Biotech Values

[rhaab]

Phenoxodiol newsletter may answer some questions.

http://www.marshalledwardsinc.com/pdf/MSHL%20Newsletter.pdf

OVATURE has 470 patients in two arms. The SPA includes agreed endpoints for accelerated approval based on PFS following an interim analysis (said separately to occur when all patients recruited and 97 events recorded - estimated to take 12-18 months) and that the company has conducted a pilot study to test the efficacy of oral PXD in the OVATURE setting. Also, from a recent conference: "It is well known that within 6 months of resistance it is very unlikely that any women will respond - if at all, only a few percentage. In our Phase III protocol we will only be selecting women who have failed on previous therapy within 6 months before entry into the PXD/Carboplatin regimen."

A 15 month odyssey

The Phase 3 OVATURE study has undergone considerable progress towards initiation over the past 15 months. MSHL has worked closely with the FDA on the OVATURE Study. The company retains the services of the Health Care division of one of the largest law firms in the US to advise on regulatory matters, including helping to guide the regulatory strategy and to coordinate the liaison with the FDA.

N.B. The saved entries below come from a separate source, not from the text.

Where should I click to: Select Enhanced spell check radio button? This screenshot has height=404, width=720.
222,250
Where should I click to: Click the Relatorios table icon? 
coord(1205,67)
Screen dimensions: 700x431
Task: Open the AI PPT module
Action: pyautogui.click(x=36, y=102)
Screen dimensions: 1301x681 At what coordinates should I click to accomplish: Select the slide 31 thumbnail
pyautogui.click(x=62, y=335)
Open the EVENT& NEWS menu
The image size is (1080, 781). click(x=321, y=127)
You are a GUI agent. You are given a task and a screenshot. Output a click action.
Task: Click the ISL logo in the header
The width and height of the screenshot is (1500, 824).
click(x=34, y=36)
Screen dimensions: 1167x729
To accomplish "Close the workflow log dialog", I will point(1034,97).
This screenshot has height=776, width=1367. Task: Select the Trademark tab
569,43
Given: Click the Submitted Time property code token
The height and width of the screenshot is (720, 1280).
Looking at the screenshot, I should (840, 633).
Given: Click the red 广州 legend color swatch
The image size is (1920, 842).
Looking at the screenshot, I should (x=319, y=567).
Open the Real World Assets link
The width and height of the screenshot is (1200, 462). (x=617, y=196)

Mindful of the fact that a number of pivotal drug studies by other companies over the past 2 years have received criticism by the FDA for their inadequate design, MSHL has sought to design this pivotal study in a way that is compatible with the latest FDA guidelines. This is always challenging because of the inevitable shift in official thinking over time as different clinical studies conclude and yield data that varies from the unexpected to the contentious. There are few absolutes in the oncology field, each set of data being considered on its own merits, and often the cause of considerable debate between the sponsor and the agency.

The design of this pivotal study has been an exhaustive process that commenced with the appointment of a Steering Committee (comprising sponsor representatives and respected oncologists), which then consulted with senior oncologists from the UK and US who had agreed to participate in OVATURE and to be Principal Investigators for their hospitals. Overseeing the whole design process and liaising with the FDA, is the company’s Washington-based legal and regulatory representatives.

Pursuant to a meeting with the FDA in late 2004, a study design was selected that was finally ratified by a meeting of 20 international oncologists in Florida in April 2005. That design was duly submitted to the FDA for its approval under the IND (Investigational New Drug) scheme in May 2005, a default scheme where a trial can start unless blocked by the FDA for reasons such as safety concerns. That submission coincided with the completion by another major pharmaceutical company of a large study of an anti-cancer drug for use in late-stage lung cancer patients. The FDA had earlier granted Accelerated Approval status on the basis of an apparent delay in tumour progression but a continuation of the study failed in the FDA’s view to provide ultimately any overall survival benefit. The rescinding by the FDA of regulatory approval for that drug in that particular indication is the subject of ongoing discussion.

A major consequence of this experience was to cause the FDA to review its policy concerning Accelerated Approval, an entirely unanticipated outcome, but one which obliged MSHL to undertake a major re-design of the OVATURE study. A new design subsequently was discussed with the FDA, using a design that involved a novel approach by which reversal of chemoresistance could be tested. However, MSHL considered it prudent to test this novel, highly stringent approach in a pilot study using a small group of patients with late-stage ovarian cancer. Sufficient data subsequently was generated by that pilot study to allow the re-designed protocol to be lodged with the FDA in November 2005.

That protocol has now been agreed between MSHL and the FDA and will provide the basis for two determinations by the FDA – the first being consideration for Accelerated Approval following the interim analysis, and the second being consideration for New Drug Approval status following the final analysis. Based on this agreement OVATURE will now proceed, with patient enrolment commencing in Q306.

In the meantime MSHL, along with the Contract Research Organisation retained for project management, has used the available time to establish the trial infrastructure and to select and appoint hospital sites within the US, Europe, UK and Australia.

The ability to manufacture the considerable quantity of drug product required for a Phase 3 clinical trial also has been developed in this interim period.